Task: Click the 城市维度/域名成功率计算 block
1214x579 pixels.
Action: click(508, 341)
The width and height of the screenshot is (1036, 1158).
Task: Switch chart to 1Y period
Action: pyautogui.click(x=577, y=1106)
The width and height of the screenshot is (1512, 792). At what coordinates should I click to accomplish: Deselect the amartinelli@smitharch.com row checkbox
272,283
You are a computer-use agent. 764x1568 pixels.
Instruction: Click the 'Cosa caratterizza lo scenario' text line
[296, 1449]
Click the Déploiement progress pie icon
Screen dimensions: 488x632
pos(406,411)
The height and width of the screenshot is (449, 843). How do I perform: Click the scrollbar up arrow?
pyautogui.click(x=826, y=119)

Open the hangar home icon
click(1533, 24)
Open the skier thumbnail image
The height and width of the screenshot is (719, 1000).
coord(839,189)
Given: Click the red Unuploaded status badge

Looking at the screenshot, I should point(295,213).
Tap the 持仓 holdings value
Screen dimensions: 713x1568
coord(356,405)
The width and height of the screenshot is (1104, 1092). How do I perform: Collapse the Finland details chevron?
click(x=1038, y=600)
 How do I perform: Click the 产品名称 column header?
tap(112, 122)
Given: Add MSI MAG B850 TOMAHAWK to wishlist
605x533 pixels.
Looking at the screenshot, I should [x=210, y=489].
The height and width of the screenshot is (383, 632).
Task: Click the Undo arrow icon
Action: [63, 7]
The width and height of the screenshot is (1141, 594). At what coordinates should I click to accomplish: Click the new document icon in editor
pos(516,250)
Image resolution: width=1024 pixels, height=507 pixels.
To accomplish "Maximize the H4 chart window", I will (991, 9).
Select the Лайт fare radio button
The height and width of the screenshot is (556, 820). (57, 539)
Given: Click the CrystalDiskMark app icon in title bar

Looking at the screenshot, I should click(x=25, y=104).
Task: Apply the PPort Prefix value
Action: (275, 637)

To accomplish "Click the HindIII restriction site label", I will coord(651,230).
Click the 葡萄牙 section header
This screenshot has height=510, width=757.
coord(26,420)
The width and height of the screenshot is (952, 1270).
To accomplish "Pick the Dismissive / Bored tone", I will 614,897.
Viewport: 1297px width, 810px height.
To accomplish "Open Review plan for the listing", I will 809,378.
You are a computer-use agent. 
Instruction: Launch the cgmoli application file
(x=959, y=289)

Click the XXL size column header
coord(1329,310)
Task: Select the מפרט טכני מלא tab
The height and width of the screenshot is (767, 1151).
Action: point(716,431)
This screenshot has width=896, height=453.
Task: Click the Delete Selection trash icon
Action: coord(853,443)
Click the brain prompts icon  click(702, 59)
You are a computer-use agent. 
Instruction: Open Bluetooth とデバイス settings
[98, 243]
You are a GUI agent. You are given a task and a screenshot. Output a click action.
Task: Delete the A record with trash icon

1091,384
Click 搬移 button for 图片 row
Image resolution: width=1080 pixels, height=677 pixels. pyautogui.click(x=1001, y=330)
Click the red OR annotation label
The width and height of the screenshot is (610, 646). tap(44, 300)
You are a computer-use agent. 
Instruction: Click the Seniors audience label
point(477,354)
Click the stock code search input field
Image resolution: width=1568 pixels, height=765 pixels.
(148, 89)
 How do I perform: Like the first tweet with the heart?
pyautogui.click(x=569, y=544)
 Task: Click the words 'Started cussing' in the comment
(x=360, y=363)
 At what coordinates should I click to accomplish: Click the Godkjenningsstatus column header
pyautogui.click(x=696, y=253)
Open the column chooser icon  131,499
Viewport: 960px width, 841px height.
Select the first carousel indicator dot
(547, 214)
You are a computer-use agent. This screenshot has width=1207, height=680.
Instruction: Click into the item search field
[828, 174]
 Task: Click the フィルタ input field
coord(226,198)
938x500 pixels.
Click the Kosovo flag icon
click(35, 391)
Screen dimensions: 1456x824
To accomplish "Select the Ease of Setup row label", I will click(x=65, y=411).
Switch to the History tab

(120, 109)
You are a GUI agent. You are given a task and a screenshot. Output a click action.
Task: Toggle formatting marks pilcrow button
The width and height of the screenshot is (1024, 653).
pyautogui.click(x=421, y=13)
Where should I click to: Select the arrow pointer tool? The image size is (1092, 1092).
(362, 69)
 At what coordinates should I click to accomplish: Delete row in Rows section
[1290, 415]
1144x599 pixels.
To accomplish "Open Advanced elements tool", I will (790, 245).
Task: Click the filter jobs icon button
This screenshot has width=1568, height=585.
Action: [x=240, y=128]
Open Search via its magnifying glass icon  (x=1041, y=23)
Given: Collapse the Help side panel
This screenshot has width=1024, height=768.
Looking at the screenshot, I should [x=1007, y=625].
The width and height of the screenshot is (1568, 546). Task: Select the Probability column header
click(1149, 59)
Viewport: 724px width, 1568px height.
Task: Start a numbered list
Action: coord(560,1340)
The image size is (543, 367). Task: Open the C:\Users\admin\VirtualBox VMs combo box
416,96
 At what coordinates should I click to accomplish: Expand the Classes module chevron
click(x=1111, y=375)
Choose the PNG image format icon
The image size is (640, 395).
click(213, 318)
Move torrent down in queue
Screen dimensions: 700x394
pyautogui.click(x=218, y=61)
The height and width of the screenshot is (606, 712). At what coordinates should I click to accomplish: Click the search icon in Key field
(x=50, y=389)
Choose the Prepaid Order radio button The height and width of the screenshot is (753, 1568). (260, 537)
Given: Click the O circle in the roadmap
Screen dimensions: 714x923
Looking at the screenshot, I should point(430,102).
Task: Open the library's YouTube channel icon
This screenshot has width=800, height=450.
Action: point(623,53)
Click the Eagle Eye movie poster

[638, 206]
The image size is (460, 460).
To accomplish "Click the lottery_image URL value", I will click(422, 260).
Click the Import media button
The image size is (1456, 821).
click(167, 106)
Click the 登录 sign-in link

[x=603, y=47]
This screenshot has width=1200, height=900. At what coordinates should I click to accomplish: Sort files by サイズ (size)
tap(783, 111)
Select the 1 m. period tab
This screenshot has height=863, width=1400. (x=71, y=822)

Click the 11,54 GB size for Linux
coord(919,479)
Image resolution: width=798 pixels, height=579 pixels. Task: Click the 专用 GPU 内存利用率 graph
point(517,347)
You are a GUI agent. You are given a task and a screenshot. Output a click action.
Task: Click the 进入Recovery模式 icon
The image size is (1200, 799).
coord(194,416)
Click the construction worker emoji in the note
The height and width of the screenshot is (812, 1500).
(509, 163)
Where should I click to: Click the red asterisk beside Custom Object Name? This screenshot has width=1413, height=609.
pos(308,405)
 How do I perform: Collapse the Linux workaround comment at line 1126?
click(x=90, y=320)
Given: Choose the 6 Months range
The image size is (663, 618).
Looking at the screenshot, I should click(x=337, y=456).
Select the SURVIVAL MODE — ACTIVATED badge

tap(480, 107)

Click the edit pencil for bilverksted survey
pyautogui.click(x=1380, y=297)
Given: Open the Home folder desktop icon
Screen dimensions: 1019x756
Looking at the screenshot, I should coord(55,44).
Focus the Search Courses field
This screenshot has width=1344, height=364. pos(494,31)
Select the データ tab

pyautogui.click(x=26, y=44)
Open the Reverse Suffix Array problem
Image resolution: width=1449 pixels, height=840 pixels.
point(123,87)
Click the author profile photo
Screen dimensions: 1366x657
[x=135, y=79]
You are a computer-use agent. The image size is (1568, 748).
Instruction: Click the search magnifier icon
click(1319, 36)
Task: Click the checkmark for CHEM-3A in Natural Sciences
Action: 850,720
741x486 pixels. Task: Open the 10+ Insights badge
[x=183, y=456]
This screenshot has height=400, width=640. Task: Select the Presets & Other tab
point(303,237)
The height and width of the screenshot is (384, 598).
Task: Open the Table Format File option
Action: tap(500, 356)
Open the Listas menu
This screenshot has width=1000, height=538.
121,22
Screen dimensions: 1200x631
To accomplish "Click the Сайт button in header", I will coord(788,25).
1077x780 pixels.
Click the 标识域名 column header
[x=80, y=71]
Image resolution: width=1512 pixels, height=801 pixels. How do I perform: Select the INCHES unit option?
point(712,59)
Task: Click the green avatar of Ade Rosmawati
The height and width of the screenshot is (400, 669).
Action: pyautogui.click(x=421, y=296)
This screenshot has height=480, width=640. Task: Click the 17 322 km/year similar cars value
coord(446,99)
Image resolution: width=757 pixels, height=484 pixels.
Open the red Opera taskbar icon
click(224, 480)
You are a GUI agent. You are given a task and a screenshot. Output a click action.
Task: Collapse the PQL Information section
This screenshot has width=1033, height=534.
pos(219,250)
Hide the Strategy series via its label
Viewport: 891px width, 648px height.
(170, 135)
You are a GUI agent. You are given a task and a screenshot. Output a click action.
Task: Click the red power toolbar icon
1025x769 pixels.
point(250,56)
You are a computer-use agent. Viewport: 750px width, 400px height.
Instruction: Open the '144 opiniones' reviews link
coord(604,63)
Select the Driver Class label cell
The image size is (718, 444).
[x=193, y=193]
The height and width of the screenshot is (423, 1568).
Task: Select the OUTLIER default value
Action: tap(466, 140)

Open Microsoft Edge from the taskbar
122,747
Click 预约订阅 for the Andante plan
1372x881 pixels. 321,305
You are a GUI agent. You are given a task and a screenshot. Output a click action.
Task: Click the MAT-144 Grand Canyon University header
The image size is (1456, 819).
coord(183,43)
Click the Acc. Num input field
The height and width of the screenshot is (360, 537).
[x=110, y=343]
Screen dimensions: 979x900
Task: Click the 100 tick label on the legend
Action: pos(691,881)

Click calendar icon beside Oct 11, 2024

════════════════

What is needed is an exact copy of the lines above, from the one containing "Given: Click the O circle in the roadmap" through the one containing "The image size is (460, 460).", with nothing added.

Given: Click the O circle in the roadmap
Screen dimensions: 714x923
Looking at the screenshot, I should point(430,102).
Task: Open the library's YouTube channel icon
This screenshot has width=800, height=450.
Action: point(623,53)
Click the Eagle Eye movie poster

[638, 206]
The image size is (460, 460).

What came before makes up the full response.